What to work on ->
There is one span to output from the data below: the lines starting at the line with "Associations (330, 227)" and ending at the line with "MB 28/08/2015 vùng trời bình yên (181, 757)". Output it exactly, ends included, nothing more.

___ Task material

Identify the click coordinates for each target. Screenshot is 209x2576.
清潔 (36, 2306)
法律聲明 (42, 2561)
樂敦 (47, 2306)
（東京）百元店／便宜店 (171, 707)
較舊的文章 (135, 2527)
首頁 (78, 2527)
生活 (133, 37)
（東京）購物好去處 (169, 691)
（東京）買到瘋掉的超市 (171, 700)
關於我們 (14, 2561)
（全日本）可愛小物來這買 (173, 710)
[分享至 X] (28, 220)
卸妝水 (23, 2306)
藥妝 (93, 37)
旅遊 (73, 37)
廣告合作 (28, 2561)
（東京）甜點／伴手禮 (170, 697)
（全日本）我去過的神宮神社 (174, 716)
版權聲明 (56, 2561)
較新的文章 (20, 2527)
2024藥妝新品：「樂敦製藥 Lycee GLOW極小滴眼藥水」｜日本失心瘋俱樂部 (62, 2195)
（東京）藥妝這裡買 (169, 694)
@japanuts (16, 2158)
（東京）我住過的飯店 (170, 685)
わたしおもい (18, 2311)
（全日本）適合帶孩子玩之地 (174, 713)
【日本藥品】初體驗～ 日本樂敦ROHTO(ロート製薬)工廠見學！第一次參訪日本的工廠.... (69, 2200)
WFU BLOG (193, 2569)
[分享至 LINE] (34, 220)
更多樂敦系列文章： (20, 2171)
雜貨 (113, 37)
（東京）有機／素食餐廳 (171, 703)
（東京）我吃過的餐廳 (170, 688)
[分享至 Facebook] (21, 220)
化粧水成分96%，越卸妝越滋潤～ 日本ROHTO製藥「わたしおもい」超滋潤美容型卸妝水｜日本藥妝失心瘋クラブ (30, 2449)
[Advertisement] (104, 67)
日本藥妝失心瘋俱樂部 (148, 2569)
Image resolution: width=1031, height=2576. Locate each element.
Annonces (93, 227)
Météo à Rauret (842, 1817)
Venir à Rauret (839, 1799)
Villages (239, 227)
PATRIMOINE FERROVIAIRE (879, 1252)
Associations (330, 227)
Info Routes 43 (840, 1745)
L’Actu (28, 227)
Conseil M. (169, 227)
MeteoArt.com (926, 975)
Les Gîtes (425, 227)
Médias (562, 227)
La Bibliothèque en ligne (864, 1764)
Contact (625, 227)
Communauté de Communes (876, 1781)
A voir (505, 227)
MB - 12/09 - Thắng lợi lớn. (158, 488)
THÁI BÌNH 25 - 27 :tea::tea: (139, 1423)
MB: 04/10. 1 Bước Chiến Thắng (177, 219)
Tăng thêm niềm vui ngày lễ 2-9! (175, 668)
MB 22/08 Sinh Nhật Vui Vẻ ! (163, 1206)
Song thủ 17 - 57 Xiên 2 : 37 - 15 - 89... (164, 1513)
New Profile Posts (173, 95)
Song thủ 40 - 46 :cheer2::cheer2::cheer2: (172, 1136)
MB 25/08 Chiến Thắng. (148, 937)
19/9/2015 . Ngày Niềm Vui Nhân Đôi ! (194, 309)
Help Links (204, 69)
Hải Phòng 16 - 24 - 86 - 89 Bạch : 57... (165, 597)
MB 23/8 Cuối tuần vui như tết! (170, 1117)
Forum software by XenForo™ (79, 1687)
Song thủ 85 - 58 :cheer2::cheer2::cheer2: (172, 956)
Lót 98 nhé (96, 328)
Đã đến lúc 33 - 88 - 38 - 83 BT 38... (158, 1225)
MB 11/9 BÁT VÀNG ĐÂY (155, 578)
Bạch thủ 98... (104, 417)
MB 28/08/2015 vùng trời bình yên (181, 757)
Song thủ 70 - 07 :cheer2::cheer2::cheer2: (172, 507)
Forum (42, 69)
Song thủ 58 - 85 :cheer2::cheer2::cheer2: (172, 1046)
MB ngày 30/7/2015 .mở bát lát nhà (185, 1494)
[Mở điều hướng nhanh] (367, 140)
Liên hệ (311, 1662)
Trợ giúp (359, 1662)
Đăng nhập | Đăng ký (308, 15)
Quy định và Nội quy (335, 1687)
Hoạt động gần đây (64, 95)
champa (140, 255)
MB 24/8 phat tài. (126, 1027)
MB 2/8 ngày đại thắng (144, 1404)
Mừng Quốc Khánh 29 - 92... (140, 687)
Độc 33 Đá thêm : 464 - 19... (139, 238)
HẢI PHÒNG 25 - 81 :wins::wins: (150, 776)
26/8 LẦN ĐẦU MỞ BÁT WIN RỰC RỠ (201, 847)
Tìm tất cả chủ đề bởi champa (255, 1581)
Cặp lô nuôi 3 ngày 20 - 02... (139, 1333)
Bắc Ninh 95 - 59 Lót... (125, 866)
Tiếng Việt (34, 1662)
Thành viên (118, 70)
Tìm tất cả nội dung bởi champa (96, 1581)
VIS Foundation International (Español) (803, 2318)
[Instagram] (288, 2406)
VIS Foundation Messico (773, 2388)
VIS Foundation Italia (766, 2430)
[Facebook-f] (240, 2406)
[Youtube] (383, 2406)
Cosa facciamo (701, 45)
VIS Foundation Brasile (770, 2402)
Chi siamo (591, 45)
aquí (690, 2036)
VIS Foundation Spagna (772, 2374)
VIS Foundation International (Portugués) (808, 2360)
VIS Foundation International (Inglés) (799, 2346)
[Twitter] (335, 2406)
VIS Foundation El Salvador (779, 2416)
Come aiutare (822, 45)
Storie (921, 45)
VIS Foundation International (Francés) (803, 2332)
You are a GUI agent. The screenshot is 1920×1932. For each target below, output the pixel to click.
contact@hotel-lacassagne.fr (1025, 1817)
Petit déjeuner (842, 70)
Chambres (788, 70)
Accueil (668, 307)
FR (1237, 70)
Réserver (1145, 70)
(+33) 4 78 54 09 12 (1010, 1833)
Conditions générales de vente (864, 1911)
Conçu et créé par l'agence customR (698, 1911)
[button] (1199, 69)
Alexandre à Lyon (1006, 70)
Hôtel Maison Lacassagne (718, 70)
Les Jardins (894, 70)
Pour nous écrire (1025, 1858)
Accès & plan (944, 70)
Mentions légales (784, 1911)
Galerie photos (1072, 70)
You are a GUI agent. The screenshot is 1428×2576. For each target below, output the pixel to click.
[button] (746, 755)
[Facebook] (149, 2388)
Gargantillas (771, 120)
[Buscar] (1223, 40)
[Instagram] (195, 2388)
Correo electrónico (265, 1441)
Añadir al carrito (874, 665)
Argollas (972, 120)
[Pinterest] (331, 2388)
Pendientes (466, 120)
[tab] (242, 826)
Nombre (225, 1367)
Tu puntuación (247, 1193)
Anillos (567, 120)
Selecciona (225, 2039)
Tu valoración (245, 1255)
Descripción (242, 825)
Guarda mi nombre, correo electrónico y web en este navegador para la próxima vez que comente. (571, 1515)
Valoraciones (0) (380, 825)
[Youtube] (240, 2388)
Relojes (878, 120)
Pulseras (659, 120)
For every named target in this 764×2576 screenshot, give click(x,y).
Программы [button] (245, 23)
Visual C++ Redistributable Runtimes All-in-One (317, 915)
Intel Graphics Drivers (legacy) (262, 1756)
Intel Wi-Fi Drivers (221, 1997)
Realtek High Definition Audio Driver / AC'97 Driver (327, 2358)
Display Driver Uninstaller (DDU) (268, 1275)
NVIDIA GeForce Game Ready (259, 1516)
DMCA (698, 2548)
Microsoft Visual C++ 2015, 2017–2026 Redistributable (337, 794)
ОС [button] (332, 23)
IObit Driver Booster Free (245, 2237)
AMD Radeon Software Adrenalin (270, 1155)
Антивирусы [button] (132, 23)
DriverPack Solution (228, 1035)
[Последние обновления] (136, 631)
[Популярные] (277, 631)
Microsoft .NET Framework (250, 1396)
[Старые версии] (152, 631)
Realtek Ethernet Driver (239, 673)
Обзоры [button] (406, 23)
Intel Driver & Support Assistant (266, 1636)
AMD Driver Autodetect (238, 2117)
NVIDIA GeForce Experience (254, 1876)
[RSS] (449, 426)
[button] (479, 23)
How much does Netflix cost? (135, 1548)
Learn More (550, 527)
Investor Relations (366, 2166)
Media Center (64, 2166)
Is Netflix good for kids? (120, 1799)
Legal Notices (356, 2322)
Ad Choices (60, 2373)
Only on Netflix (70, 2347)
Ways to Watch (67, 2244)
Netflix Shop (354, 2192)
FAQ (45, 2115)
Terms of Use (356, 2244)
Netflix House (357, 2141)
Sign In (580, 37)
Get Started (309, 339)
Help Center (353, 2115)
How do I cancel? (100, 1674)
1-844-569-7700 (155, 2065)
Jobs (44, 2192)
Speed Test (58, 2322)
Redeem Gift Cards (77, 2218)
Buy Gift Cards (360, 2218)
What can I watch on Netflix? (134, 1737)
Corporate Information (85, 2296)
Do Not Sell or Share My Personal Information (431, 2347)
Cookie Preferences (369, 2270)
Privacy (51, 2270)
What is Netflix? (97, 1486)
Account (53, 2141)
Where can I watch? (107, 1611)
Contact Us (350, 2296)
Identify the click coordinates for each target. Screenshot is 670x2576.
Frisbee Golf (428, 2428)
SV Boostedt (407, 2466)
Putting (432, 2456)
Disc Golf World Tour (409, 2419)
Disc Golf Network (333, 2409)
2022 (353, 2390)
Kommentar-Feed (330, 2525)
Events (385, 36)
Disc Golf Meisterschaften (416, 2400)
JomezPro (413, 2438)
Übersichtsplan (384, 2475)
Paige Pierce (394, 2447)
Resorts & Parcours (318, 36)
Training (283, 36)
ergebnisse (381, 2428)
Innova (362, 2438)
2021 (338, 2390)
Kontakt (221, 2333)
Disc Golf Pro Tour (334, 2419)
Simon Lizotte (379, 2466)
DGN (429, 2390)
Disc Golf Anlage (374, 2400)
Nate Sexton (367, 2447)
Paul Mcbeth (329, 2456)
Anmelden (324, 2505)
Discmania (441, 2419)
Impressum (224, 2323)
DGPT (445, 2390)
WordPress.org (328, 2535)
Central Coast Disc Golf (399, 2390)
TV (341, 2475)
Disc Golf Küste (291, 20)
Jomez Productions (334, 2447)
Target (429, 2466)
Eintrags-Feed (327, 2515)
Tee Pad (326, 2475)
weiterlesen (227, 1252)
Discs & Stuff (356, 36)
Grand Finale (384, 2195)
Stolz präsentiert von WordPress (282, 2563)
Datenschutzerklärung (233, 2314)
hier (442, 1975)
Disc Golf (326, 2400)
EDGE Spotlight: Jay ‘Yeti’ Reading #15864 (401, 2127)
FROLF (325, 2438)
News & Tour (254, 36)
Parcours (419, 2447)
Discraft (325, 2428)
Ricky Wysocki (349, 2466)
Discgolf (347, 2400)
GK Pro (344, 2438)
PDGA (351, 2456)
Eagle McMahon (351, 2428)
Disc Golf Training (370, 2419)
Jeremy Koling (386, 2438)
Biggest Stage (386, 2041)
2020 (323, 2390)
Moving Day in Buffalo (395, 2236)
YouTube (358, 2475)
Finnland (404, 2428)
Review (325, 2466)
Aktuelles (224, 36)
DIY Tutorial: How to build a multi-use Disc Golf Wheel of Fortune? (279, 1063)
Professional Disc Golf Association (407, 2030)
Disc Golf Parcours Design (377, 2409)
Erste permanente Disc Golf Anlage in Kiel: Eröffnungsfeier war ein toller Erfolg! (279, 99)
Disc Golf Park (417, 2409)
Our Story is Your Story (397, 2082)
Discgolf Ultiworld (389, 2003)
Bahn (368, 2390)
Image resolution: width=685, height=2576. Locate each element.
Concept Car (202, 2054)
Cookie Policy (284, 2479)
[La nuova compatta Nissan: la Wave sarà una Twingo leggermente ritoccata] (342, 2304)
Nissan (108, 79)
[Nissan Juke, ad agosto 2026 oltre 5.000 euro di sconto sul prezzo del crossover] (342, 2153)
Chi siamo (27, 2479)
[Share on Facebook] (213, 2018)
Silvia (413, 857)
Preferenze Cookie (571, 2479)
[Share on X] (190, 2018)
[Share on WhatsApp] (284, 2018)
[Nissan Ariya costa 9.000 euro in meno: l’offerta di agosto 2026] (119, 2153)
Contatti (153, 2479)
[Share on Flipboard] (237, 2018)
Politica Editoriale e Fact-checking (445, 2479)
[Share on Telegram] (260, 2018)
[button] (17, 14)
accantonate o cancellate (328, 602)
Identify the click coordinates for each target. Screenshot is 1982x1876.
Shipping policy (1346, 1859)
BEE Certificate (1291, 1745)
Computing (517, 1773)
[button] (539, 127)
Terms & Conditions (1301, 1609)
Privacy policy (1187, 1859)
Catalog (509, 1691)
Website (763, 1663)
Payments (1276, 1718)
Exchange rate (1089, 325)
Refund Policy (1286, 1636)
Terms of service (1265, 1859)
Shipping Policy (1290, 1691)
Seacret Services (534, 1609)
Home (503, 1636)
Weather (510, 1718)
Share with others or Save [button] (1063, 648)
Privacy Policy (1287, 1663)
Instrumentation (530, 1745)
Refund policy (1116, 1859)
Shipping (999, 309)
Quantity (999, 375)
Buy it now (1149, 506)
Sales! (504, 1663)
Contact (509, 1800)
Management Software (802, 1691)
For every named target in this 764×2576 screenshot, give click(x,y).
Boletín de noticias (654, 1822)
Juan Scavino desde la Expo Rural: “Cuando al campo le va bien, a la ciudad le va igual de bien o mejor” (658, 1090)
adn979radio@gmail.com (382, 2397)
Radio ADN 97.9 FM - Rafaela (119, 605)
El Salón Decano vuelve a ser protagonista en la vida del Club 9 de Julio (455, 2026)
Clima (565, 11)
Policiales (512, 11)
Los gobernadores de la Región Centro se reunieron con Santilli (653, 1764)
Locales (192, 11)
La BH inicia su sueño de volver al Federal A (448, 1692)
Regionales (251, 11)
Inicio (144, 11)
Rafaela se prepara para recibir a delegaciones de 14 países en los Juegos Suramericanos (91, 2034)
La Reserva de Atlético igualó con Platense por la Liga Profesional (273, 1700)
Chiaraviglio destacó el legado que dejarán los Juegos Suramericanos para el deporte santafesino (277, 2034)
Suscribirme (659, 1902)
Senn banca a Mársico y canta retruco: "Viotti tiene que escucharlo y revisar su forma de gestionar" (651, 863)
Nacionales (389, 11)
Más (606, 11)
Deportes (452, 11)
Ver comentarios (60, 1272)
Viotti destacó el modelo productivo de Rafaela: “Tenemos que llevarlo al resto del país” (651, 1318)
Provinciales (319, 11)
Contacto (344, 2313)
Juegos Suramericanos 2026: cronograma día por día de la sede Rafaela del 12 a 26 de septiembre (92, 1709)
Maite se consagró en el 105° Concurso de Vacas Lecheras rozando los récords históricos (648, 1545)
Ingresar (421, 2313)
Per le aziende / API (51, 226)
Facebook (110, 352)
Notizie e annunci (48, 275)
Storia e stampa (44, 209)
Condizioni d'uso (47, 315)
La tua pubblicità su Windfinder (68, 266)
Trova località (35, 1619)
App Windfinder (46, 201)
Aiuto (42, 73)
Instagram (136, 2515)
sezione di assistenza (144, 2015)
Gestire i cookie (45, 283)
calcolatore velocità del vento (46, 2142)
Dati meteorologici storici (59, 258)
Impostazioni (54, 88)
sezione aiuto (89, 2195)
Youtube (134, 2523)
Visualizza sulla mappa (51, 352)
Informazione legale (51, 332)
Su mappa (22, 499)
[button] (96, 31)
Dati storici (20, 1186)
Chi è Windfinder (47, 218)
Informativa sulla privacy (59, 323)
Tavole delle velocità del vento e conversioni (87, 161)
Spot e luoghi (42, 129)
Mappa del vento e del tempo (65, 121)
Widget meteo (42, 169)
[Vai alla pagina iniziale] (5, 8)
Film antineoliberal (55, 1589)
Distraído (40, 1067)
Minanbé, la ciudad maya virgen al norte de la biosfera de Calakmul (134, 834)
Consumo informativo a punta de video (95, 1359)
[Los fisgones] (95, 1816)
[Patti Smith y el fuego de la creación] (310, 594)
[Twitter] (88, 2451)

______

Final answer ->
Associations (330, 227)
Info Routes 43 (840, 1745)
L’Actu (28, 227)
Conseil M. (169, 227)
MeteoArt.com (926, 975)
Les Gîtes (425, 227)
Médias (562, 227)
La Bibliothèque en ligne (864, 1764)
Contact (625, 227)
Communauté de Communes (876, 1781)
A voir (505, 227)
MB - 12/09 - Thắng lợi lớn. (158, 488)
THÁI BÌNH 25 - 27 :tea::tea: (139, 1423)
MB: 04/10. 1 Bước Chiến Thắng (177, 219)
Tăng thêm niềm vui ngày lễ 2-9! (175, 668)
MB 22/08 Sinh Nhật Vui Vẻ ! (163, 1206)
Song thủ 17 - 57 Xiên 2 : 37 - 15 - 89... (164, 1513)
New Profile Posts (173, 95)
Song thủ 40 - 46 :cheer2::cheer2::cheer2: (172, 1136)
MB 25/08 Chiến Thắng. (148, 937)
19/9/2015 . Ngày Niềm Vui Nhân Đôi ! (194, 309)
Help Links (204, 69)
Hải Phòng 16 - 24 - 86 - 89 Bạch : 57... (165, 597)
MB 23/8 Cuối tuần vui như tết! (170, 1117)
Forum software by XenForo™ (79, 1687)
Song thủ 85 - 58 :cheer2::cheer2::cheer2: (172, 956)
Lót 98 nhé (96, 328)
Đã đến lúc 33 - 88 - 38 - 83 BT 38... (158, 1225)
MB 11/9 BÁT VÀNG ĐÂY (155, 578)
Bạch thủ 98... (104, 417)
MB 28/08/2015 vùng trời bình yên (181, 757)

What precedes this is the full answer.